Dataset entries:

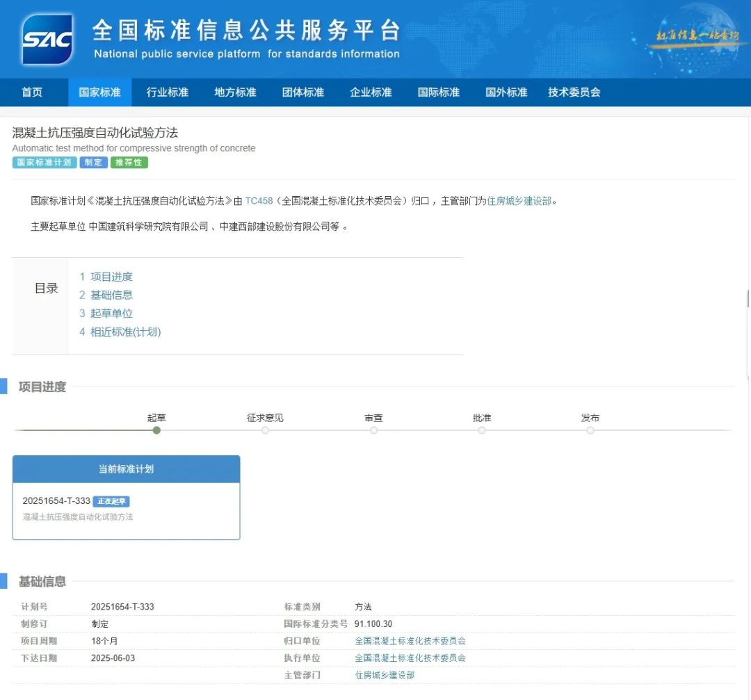This screenshot has width=751, height=700.
Task: Click the 正在起草 status badge
Action: click(111, 501)
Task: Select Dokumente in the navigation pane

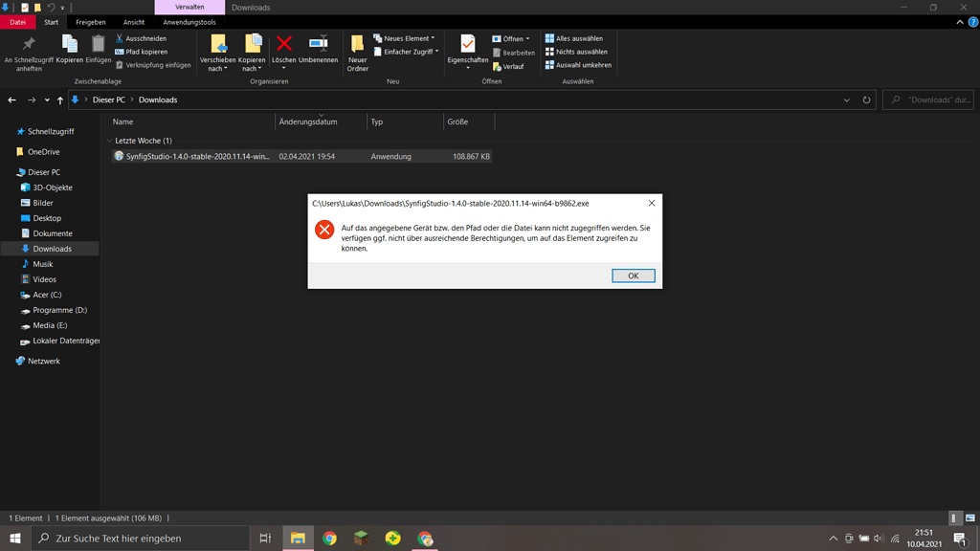Action: 53,233
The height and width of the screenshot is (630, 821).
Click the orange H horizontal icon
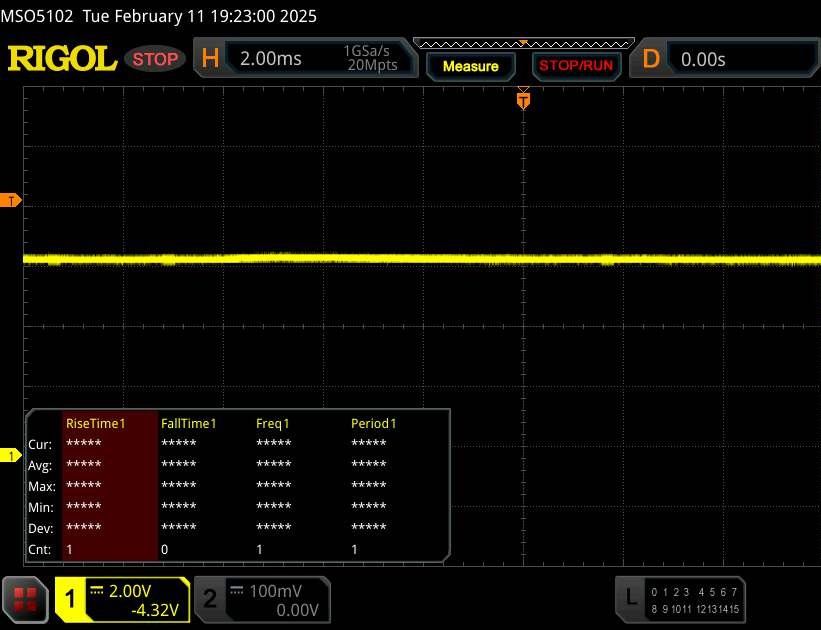210,59

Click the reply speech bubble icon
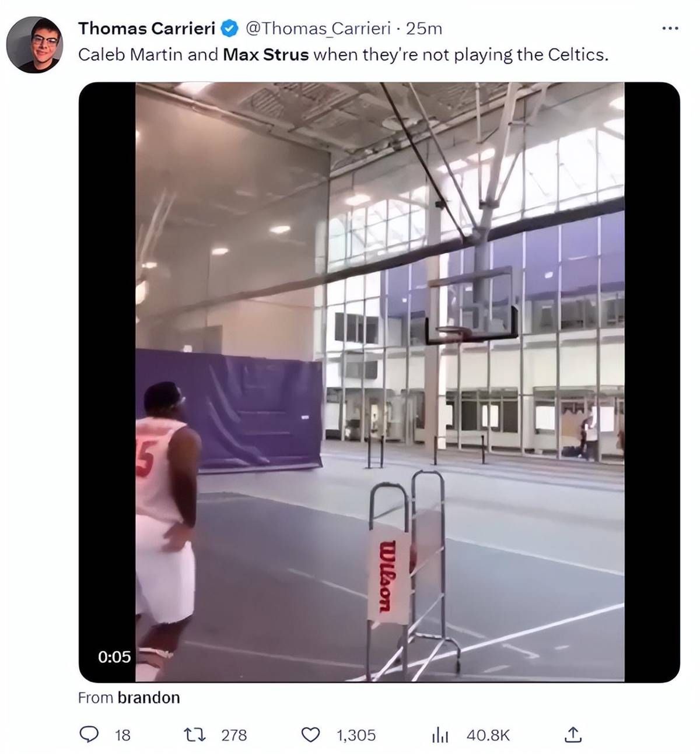(89, 735)
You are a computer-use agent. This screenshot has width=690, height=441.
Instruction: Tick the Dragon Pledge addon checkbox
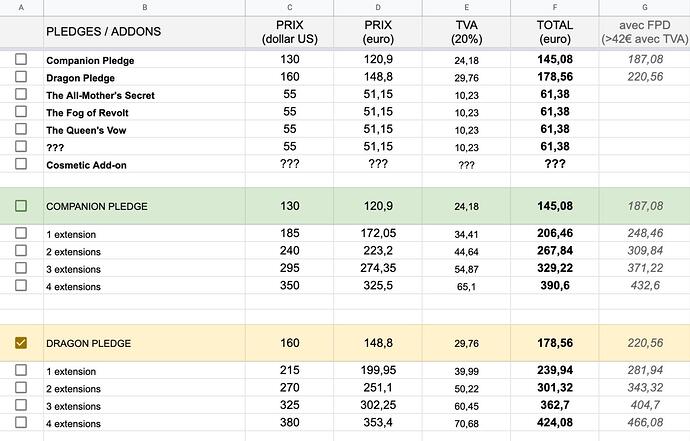pyautogui.click(x=21, y=77)
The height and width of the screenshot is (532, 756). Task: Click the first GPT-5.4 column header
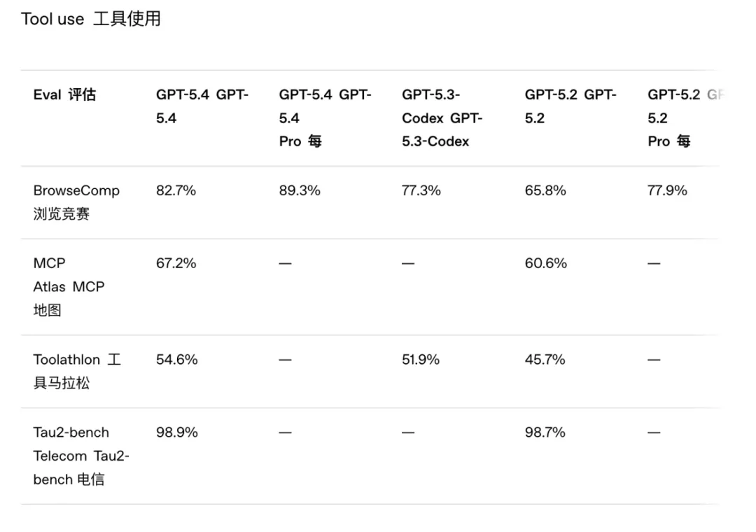(x=202, y=106)

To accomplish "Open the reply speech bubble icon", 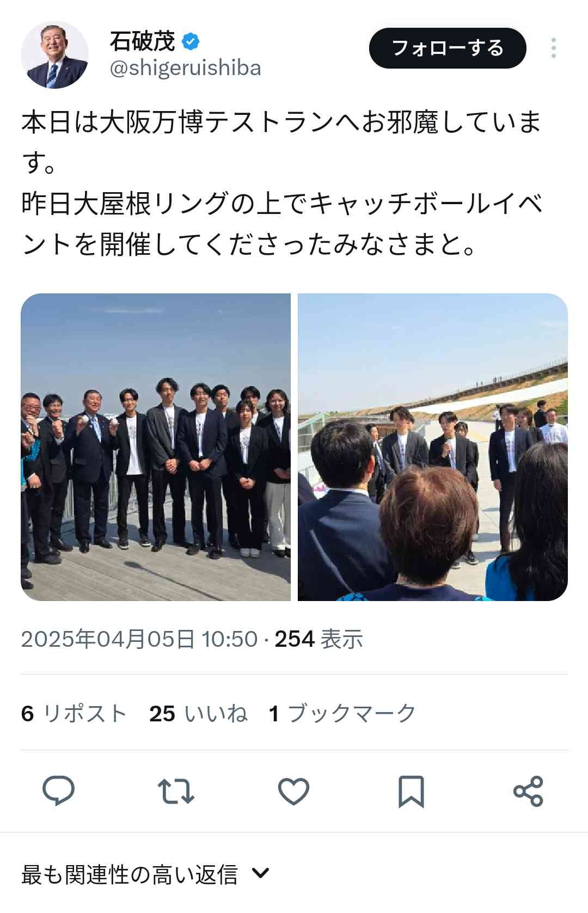I will [58, 791].
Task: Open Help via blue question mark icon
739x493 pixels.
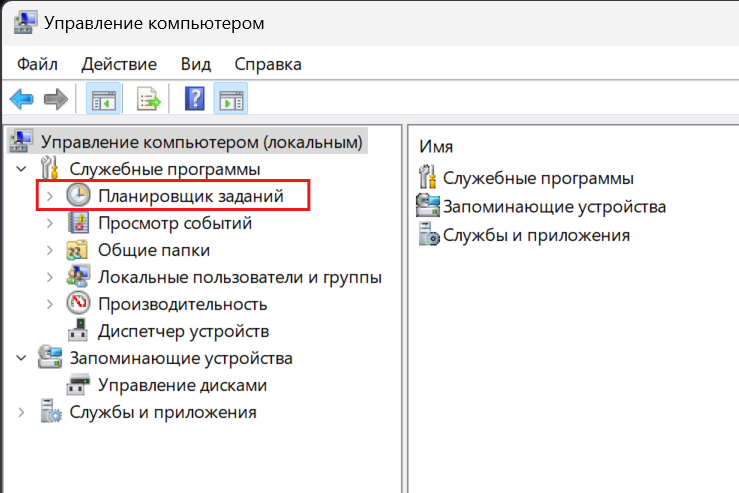Action: pyautogui.click(x=195, y=99)
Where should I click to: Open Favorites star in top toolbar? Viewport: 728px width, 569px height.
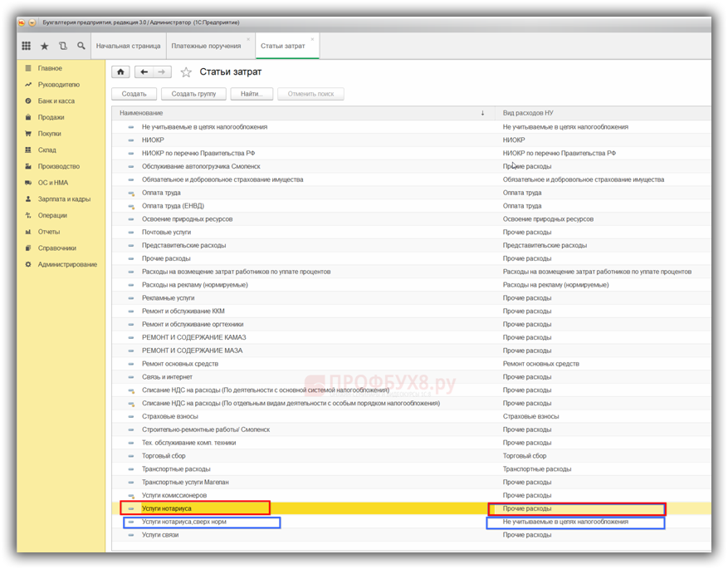pos(45,47)
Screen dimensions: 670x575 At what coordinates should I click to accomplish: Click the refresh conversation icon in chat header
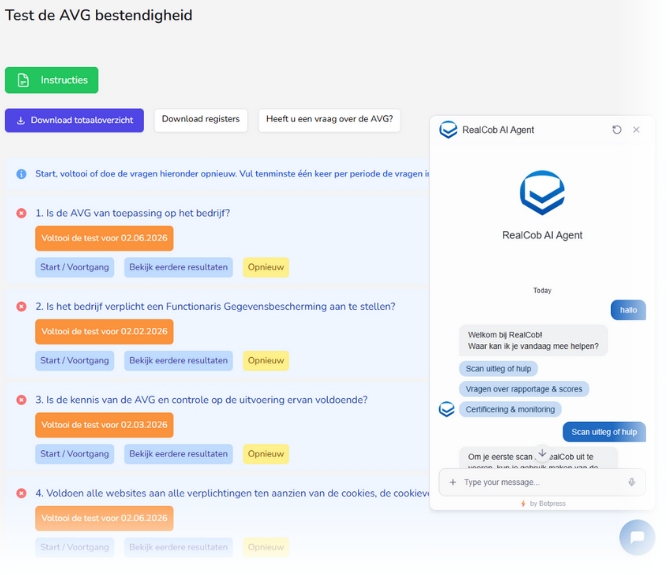(x=617, y=130)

## Aim of the exercise
Reproduce only the lines between the line with "Screen dimensions: 670x575" and the final line of the records, both included, so that the copy matches them exactly and contains no pictures.

## Expected answer
Screen dimensions: 670x575 At what coordinates should I click to accomplish: Click the refresh conversation icon in chat header
(x=617, y=130)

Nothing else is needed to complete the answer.